In a message dated 7/10/2003 10:53:32 AM Eastern Daylight Time, [EMAIL PROTECTED] writes:
On Thursday 10 July 2003 16:29, you wrote:
> every time.
> Only in NsSockClose mutex lock is used but in SockAccept and SockRelease
> firstSockPtr is used without mutex which may lead
> to some bad behaviour.

Indeed. Not only that.
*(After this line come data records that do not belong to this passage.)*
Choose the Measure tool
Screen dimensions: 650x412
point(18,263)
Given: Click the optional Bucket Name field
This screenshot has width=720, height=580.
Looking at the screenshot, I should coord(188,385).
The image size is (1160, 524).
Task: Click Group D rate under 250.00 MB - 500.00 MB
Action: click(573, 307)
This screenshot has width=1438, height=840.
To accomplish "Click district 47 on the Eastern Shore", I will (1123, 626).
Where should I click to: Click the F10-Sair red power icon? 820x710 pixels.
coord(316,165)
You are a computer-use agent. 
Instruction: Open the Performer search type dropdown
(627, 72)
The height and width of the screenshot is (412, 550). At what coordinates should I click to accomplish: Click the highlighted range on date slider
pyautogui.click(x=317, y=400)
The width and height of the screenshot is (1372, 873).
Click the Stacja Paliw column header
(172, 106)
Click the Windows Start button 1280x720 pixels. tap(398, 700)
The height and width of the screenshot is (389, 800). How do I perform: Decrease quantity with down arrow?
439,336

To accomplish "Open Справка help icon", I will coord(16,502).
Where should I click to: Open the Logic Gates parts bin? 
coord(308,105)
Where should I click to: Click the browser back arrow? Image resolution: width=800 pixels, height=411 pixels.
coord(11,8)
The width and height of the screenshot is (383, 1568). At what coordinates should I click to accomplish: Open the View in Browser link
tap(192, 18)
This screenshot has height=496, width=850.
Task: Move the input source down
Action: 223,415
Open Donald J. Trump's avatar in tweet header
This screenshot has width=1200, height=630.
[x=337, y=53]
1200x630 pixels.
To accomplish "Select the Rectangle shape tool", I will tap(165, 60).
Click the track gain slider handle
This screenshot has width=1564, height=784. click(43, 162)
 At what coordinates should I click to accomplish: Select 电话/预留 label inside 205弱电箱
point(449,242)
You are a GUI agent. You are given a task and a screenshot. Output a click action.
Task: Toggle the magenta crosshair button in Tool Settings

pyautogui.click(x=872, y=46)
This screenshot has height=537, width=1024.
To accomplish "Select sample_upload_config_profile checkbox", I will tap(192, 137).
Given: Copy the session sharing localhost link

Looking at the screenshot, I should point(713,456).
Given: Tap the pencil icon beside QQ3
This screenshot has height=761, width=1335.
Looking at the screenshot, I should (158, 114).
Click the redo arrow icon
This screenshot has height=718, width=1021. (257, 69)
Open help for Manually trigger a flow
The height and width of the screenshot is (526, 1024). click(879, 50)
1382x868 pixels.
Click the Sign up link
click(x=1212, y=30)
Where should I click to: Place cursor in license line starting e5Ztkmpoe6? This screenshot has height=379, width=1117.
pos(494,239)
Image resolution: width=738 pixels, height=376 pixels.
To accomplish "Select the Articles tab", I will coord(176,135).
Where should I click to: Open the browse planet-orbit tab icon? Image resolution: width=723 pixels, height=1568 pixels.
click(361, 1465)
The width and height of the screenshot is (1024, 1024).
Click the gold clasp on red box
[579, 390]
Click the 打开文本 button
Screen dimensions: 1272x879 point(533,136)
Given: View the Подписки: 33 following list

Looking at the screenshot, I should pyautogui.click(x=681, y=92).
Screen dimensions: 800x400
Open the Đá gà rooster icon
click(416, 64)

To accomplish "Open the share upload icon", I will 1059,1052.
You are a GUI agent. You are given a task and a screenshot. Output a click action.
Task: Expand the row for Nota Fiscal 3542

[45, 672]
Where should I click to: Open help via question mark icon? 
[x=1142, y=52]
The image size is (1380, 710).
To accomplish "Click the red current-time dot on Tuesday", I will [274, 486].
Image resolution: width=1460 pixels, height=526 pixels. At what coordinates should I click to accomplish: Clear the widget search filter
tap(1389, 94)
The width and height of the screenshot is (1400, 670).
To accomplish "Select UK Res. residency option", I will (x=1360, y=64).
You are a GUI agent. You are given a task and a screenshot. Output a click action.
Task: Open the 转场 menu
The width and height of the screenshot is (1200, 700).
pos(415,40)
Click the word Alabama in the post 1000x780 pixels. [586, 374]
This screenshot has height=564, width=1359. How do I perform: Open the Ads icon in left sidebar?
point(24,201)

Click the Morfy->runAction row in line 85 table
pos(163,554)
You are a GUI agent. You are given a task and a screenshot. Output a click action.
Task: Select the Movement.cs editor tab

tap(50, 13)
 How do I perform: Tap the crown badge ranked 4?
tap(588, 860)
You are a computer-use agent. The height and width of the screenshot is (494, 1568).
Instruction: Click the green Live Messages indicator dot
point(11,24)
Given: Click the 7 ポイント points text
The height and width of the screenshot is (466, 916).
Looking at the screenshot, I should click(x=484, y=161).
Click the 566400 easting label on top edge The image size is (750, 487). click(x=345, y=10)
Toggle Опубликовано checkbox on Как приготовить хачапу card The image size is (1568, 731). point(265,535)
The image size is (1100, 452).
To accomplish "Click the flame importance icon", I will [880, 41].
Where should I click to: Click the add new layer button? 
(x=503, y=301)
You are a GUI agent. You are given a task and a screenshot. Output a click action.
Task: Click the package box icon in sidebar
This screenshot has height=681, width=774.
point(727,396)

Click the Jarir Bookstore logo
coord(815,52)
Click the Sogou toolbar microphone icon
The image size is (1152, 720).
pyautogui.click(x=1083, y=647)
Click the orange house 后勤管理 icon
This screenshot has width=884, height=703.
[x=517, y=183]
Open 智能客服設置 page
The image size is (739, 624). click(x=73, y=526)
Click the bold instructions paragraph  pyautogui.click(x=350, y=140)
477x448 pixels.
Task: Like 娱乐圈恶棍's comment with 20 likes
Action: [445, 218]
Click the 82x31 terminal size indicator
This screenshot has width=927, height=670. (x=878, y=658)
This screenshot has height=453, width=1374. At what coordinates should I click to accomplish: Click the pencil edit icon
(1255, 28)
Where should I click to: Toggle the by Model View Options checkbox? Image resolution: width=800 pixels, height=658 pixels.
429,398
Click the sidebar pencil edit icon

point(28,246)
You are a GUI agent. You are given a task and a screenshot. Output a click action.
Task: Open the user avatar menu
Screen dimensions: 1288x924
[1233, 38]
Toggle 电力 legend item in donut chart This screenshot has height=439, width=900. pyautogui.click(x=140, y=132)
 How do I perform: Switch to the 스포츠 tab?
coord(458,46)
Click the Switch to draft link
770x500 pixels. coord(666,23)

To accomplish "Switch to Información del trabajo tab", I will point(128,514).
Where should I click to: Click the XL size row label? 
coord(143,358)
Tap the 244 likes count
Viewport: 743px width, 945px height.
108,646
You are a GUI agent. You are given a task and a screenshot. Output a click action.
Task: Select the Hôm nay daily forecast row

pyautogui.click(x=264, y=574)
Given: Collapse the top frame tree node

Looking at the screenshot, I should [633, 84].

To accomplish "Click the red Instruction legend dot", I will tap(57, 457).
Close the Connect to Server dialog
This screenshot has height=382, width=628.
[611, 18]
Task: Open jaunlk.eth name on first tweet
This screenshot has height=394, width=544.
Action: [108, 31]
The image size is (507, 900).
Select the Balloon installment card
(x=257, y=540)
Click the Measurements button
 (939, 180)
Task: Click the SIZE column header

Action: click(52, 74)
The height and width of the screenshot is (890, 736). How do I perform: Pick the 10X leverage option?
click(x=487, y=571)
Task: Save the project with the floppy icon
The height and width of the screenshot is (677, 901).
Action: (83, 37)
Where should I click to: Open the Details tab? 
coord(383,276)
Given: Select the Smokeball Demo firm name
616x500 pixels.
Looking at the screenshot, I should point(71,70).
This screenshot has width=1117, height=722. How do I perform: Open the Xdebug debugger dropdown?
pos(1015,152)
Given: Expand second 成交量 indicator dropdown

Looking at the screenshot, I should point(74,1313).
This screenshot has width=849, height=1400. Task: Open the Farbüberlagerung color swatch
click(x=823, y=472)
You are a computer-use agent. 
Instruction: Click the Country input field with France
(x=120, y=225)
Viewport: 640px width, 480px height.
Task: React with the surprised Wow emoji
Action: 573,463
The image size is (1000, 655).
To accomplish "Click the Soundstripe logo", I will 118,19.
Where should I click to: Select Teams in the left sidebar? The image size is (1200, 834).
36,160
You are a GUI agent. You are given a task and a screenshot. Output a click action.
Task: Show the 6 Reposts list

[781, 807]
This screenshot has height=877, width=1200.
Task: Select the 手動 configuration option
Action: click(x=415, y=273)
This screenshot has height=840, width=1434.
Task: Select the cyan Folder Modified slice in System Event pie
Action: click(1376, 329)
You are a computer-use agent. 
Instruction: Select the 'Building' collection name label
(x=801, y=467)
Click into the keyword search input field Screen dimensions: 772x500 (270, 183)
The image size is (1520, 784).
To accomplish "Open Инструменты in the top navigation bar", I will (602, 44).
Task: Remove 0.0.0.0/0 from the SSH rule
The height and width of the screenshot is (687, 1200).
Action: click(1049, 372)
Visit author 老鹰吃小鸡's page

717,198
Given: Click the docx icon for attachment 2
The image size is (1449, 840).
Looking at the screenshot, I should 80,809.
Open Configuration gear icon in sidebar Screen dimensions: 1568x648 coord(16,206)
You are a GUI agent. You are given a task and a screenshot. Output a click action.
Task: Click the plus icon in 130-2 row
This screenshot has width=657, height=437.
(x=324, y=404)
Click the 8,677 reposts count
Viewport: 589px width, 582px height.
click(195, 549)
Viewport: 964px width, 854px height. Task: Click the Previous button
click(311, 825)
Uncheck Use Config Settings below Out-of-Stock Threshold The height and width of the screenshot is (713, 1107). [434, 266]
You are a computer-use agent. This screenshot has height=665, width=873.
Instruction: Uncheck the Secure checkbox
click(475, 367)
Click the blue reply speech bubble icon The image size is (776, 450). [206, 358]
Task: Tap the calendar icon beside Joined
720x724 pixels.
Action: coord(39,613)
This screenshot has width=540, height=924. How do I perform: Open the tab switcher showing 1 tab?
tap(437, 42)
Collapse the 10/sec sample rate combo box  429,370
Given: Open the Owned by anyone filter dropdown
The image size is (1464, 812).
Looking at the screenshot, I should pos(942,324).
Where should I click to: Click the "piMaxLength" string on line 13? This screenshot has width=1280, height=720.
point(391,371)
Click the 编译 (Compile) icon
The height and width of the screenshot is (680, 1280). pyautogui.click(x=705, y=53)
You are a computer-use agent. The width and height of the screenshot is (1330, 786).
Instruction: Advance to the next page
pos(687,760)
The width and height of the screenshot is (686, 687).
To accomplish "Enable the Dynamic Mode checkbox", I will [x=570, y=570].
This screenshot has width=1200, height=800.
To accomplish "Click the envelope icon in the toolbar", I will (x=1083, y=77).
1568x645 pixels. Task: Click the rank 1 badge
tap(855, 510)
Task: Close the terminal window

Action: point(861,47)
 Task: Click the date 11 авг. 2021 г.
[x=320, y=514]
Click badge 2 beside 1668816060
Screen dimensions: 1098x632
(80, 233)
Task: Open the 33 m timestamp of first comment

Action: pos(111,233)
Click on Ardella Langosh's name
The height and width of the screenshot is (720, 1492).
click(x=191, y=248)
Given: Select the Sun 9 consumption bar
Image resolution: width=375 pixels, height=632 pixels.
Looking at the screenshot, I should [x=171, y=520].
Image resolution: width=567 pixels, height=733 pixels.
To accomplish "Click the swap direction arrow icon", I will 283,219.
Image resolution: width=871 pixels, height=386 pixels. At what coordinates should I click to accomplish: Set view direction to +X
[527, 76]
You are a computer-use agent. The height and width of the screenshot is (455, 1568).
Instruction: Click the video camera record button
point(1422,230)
The "nactive" integer is also used unprotected.
Which means, there is a gross MT-hole there .(
We will have to correct this ASAP!
 
 
Hi,
 
I'm not sure this is the case.  Code in driver.c is single-threaded by design, i.e., there's a single "driver thread" which accepts new connections, does the read-ahead, dispatches the sockets with pre-read content to the thread pools for service, receives the sockets back for keep-alive or graceful close.  This is why the various lists and counters don't have locks around them.  The design assumption is this single thread can "spin" fast enough to keep a reasonable thread pool filled with incoming requests.
 
For NsSockClose, note there is a lock around the firstClosePtr list which is the list to return sockets to the driver thread.  Sockets are put there and a trigger is sent for driver to pull them off.
 
Anyway, that's the plan -- I could have missed something and allowed these lists to be fiddled by other threads by accident.